BigQuery vs. Redshift: Which cloud data warehouse is right for you?
The data warehouse is the source of truth from your business's data set. Choosing the right solution is critical. This article explains how BigQuery and Redshift compare in factors such as performance, security, and cost so that you can select the right warehouse for your needs.
Data-driven marketing campaigns can help you find and activate the right prospects with relevant content.
However, organizational silos, stale customer data, and insufficient skills can handicap even the most sophisticated marketing campaigns. Fully managed cloud data warehouses like Google BigQuery and Amazon Redshift can overcome these challenges to a large extent. Both of these platforms provide a real-time, scalable, and cost-effective repository for the data you want to house for the long term. And offers a platform for conducting all of your marketing analytics and business intelligence use cases.

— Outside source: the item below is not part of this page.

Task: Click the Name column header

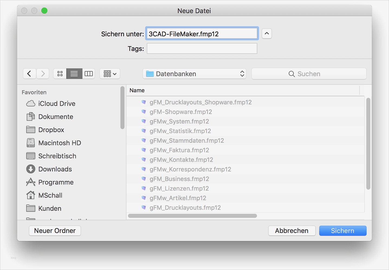Action: tap(137, 91)
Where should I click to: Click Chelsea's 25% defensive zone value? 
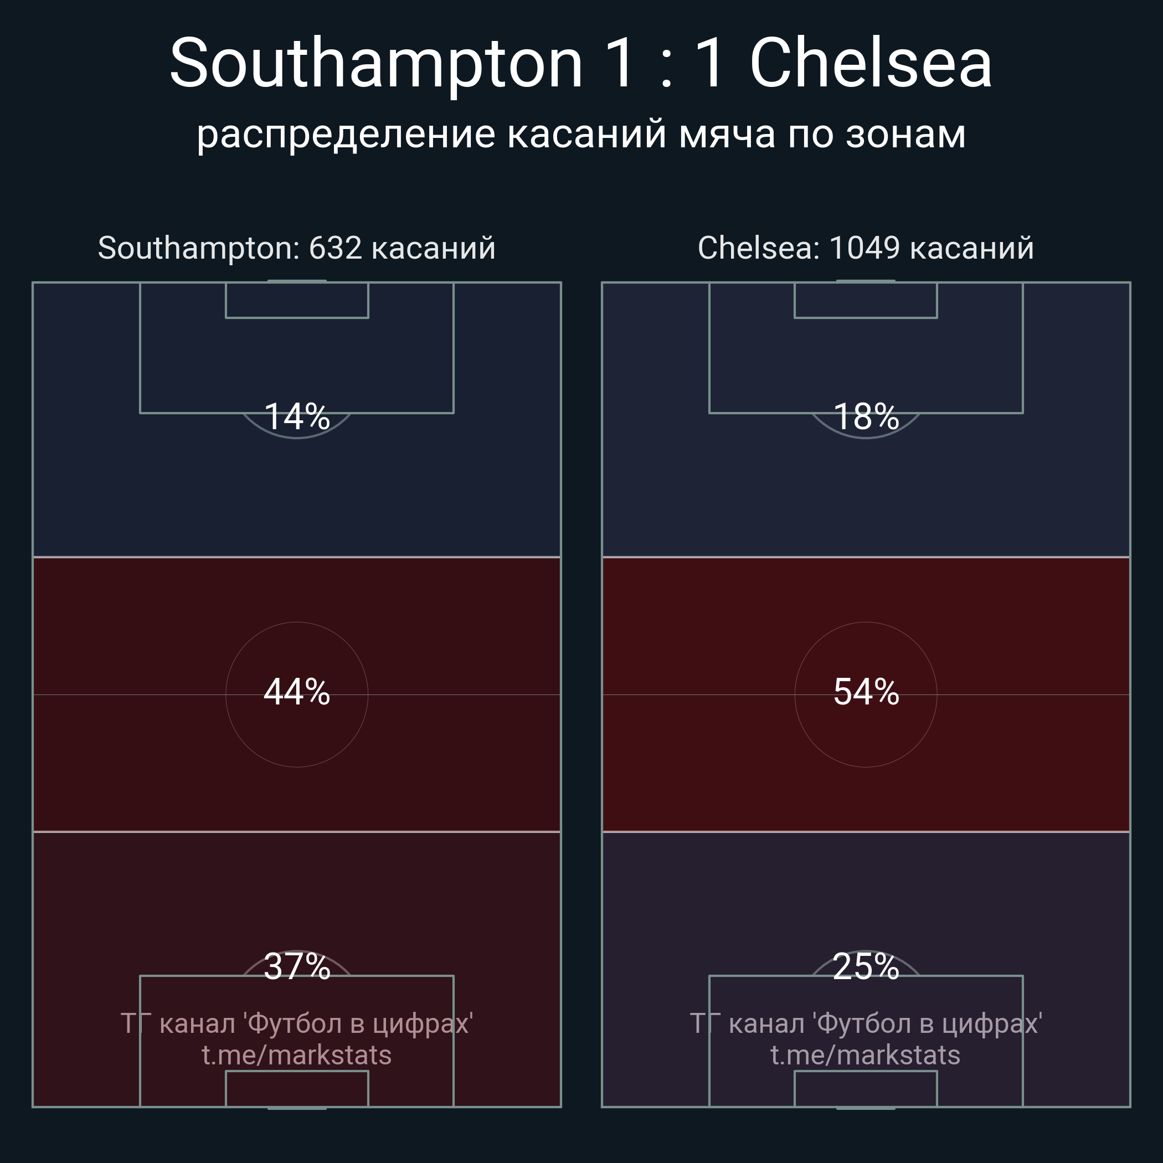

Comparing BigQuery vs. Redshift with respect to performance, usability, security, and costs will help you choose the most suitable data warehouse for your needs. For more data warehouse comparisons, you can also check out our breakdowns of Snowflake vs. Redshift and Snowflake vs. BigQuery.
The better your query performance, the faster and more cost effectively you’ll be able to find insights such as which user action led to the most conversions or which common user attributes correlate with better lifetime value.
According to a benchmark study by research firm GigaOm, Redshift outperformed BigQuery by nearly five times with respect to query execution time and cost. But it’s worth doing a benchmark study with your own production environment data sets to find out which data warehouse delivers the best performance for your needs.
The GigaOm benchmark study used an industry-standard TPC-DS data set that amounted to 30TB of data. A total of 99 different queries were executed on this data set, and each query was executed three times. The best runtime out of the three executions was used in the final result.
To ensure a level playing field, both data warehouses were set with comparable configurations and costs.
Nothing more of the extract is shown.